Young Lochinvar is a 1923 British silent historical drama film directed by W. P. Kellino and starring Owen Nares, Gladys Jennings, and Dick Webb. The screenplay was based on J. E. Muddock’s 1896 novel Young Lochinvar, A Tale of the Border Country, which was based on Canto V, XII of the poem Marmion by Walter Scott.

==Plot==
In 15th century Scotland, a young knight, Lochinvar, was betrothed from birth to Cecilia, daughter of Johnstone of Lockwood. Helen is betrothed to Musgrave, a man she does not love. Lochinvar and Helen meet and fall in love, and Musgrave is wounded by Cecilia's brother Alick. Helen doesn't want to marry Musgrave, and as the date of her wedding draws near she sends a message to Lochinvar to help her.
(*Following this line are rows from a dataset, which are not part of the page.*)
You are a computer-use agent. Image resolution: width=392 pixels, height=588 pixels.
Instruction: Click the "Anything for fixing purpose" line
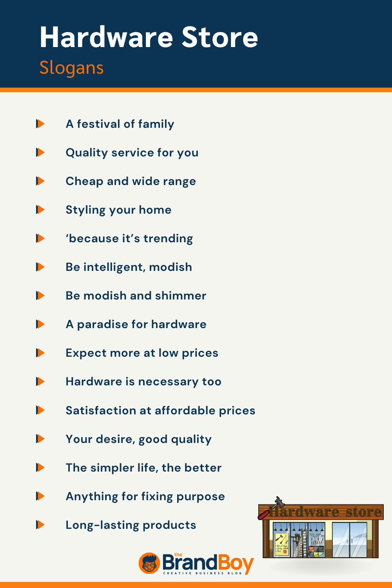145,496
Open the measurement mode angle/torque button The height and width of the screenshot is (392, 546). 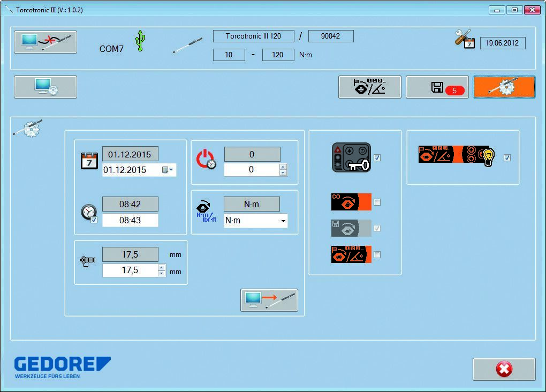click(x=369, y=87)
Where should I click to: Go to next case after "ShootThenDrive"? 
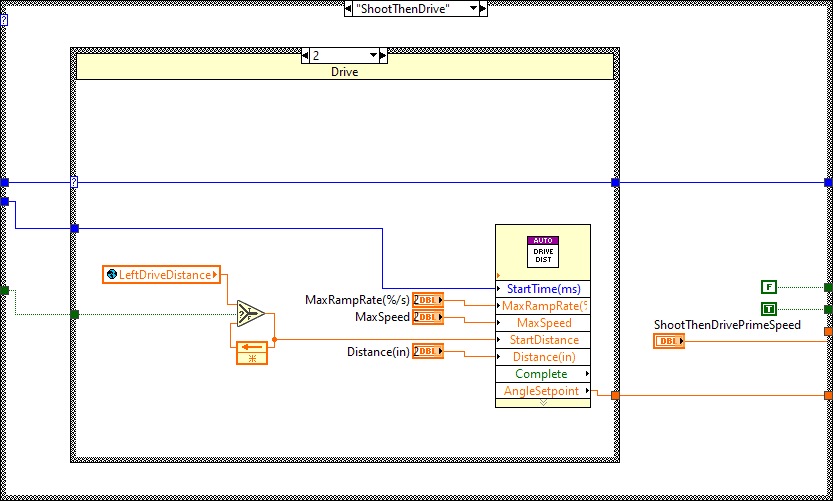(482, 9)
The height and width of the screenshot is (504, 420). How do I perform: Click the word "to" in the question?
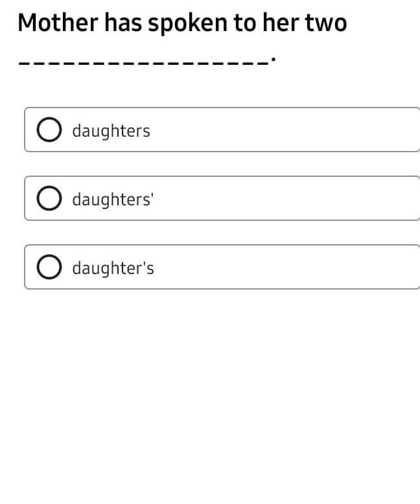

Lochinvar arrives at Helen's wedding, asking for a dance. He sweeps her off her feet and onto his horse, and rides away with her. The couple are married at Lochinvar's home. Helen's family follows, and threaten violence, but Musgrave arrives, states that Lochinvar and Helen are in love, and he wishes them a happy life.

==Cast==
- Owen Nares as Lochinvar
- Gladys Jennings as Ellen Graeme
- Dick Webb as Musgrave
- Cecil Morton York as Johnstone
- Charles Barratt as Alick Johnstone
- Bertie Wright as Brookie
- Lionel Braham as Jamie the Ox
- Dorothy Harris as Cecilia Johnstone
- J. Nelson Ramsay as Graeme

==Bibliography==
- Low, Rachael. History of the British Film, 1918–1929. George Allen & Unwin, 1971.